Published on July 10th, 2022 | by Chris O'Connor

Conspiracy: A History of Boll*cks Theories, and How Not to Fall for Them Book Review

The problem with the Dunning-Kruger effect is you don’t know you’re suffering from the Dunning-Kruger effect. I say that because I think the people who could most benefit from this book are exactly the sort of people who will dismiss it because they are arguably very well represented within it’s pages. Fortunately it’s still a great read for those of us who do not have ongoing membership in the tinfoil hat club.

Tom Phillips and Jonn Elledge dig into the depths of conspiracy theories, revealing some of the origins and how they have changed and in some ways stayed the same, through the years.

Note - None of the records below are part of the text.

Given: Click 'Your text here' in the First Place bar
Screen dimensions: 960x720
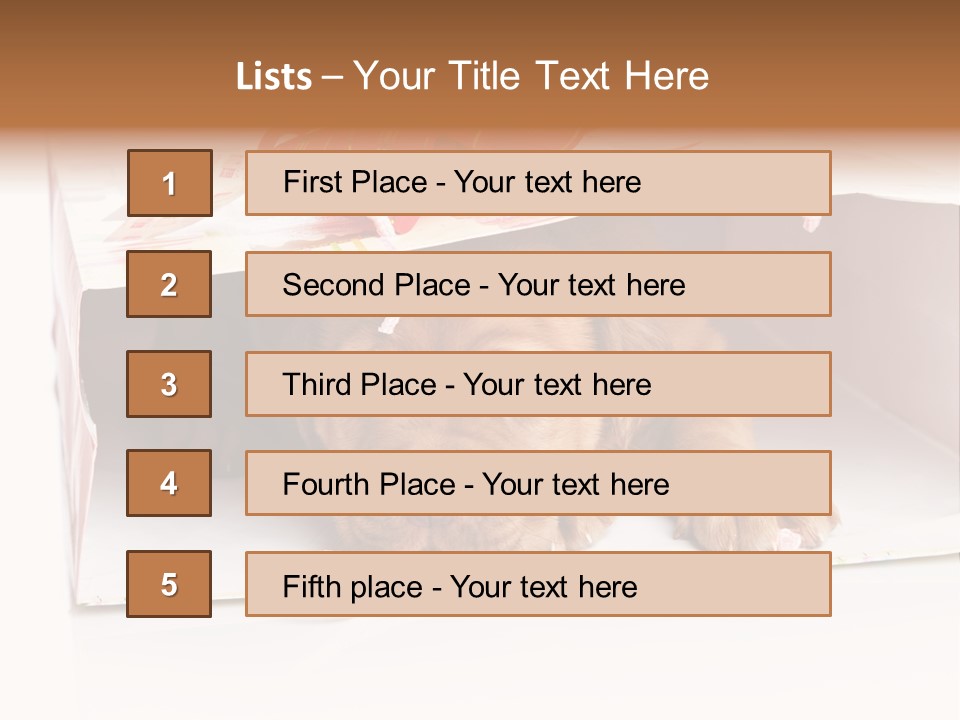Looking at the screenshot, I should pyautogui.click(x=547, y=182).
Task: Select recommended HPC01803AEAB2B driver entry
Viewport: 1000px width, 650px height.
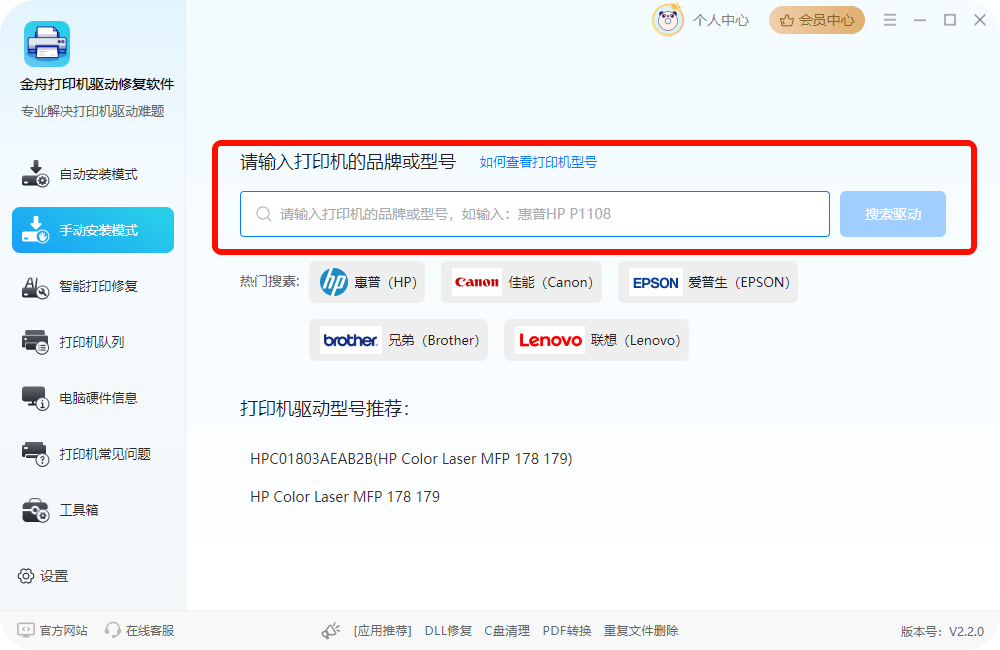Action: [x=411, y=459]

In looking at how the conspiracies began and adapted they explore how people could fall into these patterns of belief and essentially be prone to a snowballing of make believe. As mentioned above, I think part of the problem with people who have fallen so far down the rabbit hole is that a book like this is unlikely to get them to change their mind it would be too easy for them to dismiss it as simply “the man trying to trick you”or “that’s just what they want you to believe”. If there are some who are teetering on the edge of conspiracy blackholes who can be brought back from that brink then maybe this book can shed some light on things in a way that will help them avoid the abyss.

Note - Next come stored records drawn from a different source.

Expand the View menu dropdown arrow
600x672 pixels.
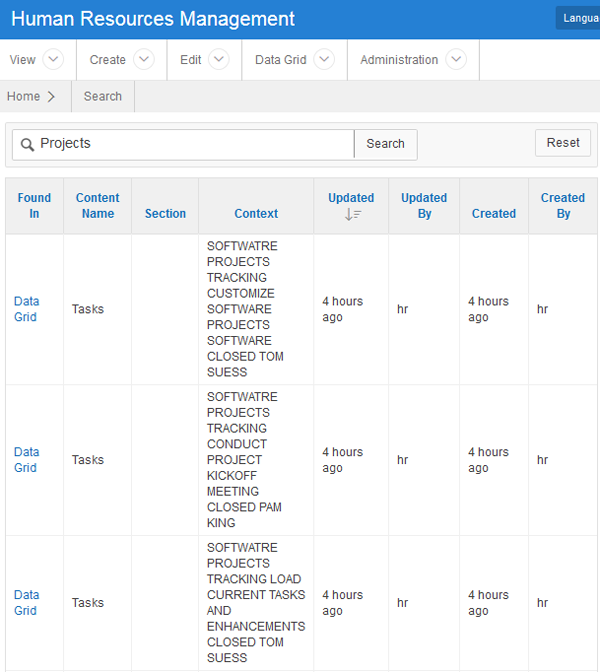[53, 60]
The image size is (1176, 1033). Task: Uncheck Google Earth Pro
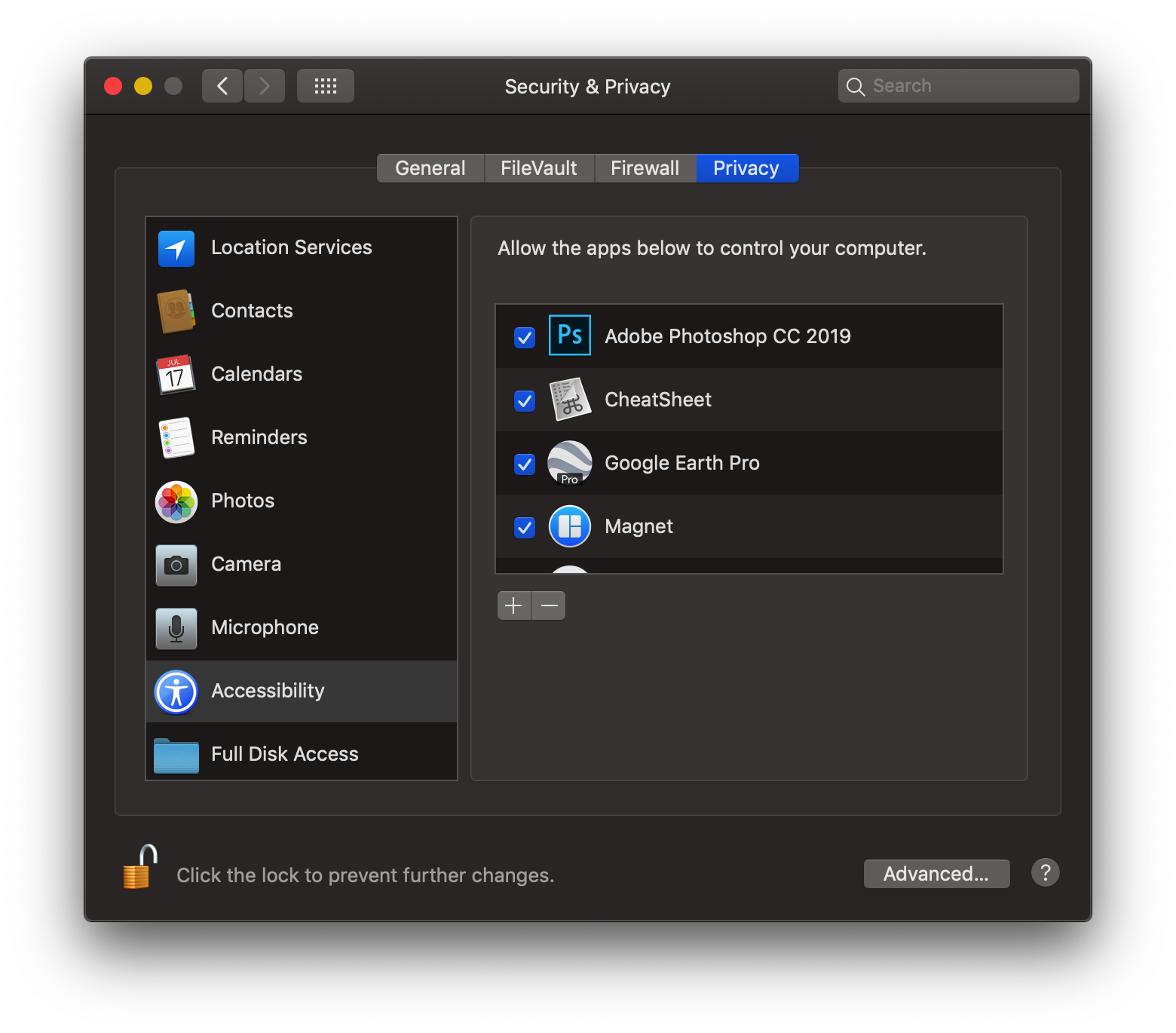[x=524, y=464]
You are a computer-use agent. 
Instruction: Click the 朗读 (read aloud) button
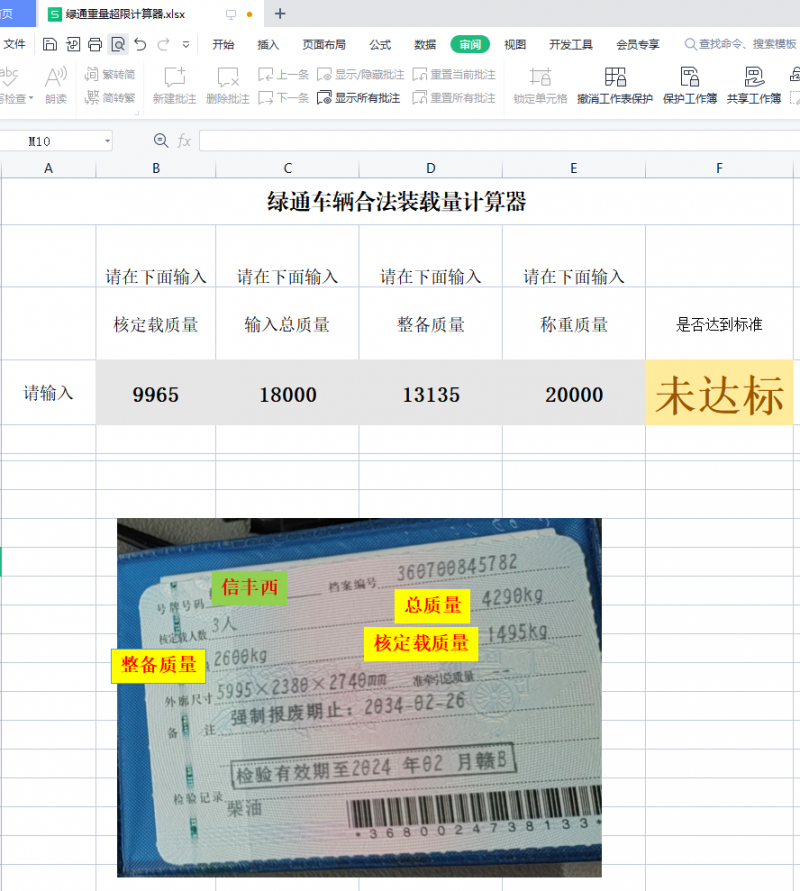pyautogui.click(x=56, y=85)
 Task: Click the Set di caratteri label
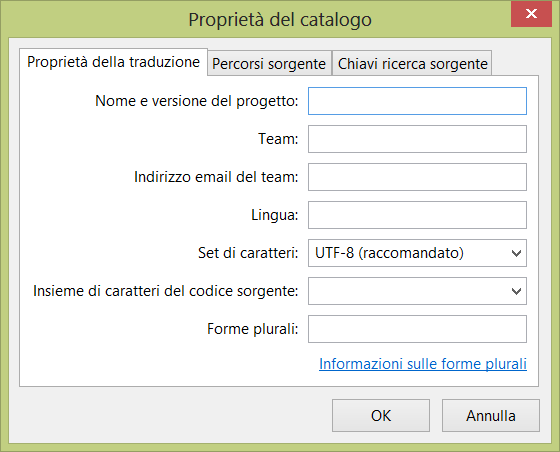[x=248, y=253]
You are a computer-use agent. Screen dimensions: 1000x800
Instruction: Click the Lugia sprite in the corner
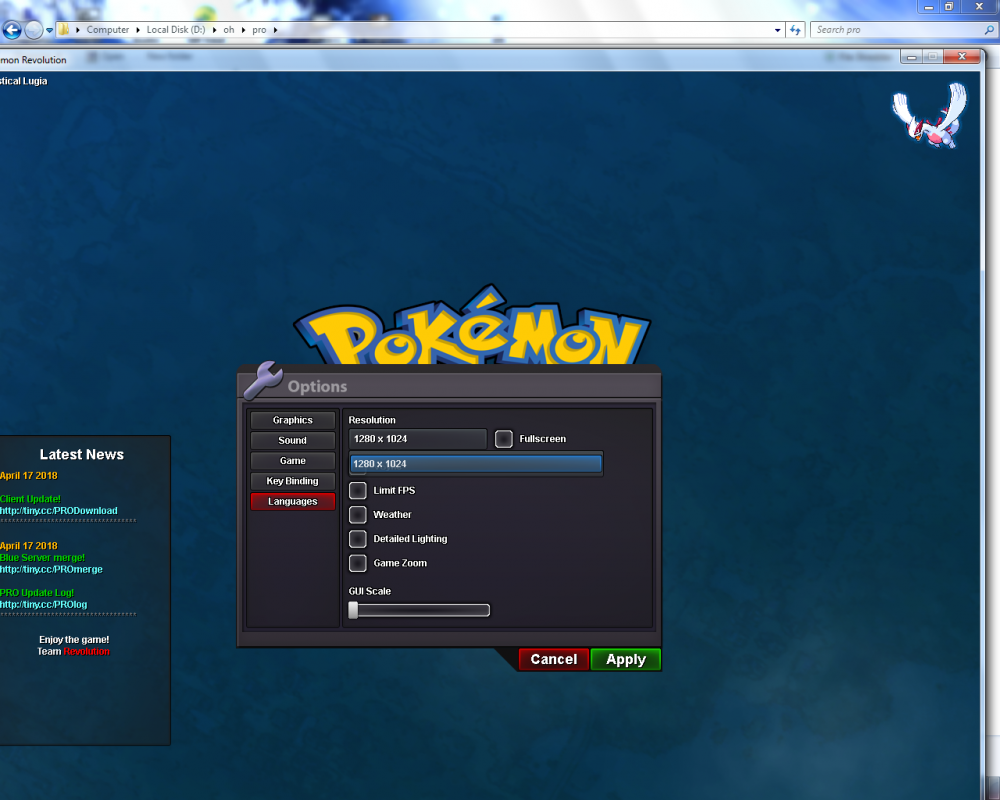(930, 113)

For those of us who are just fascinated by how things are… some of the deep dives into the origins of some of the common conspiracies running around today are fascinating and arguably sad in how they began and how they have adapted to still be banging around now. Fortunately there are moments of humour thrown in here and there to help readers from getting too mired in the tales of inhumanity.

If you get to the end of the book (well near the end really) and you haven’t become too depressed at just how horrible people can be… there are some good pointers for how to avoid falling for Bollocks. This is the section that people entrenched in woo and conspiracies would do well to read and really absorb… but will probably write off as “typical illuminati brainwashing”… so it might end up being better as a guide for points to bring up to a conspiracy theorist to try and help them think about their beliefs in a more productive way. As the old saying goes “even if only one person is changed by this… then it will have been worth it”… is a starting point. Hopefully books like this will help spread critical thinking a bit more and true skepticism rather than just wholesale reality denialism.

Final Thoughts:

Arguably a worthy read for people interested in psychology and sociological behaviour as much as anything else.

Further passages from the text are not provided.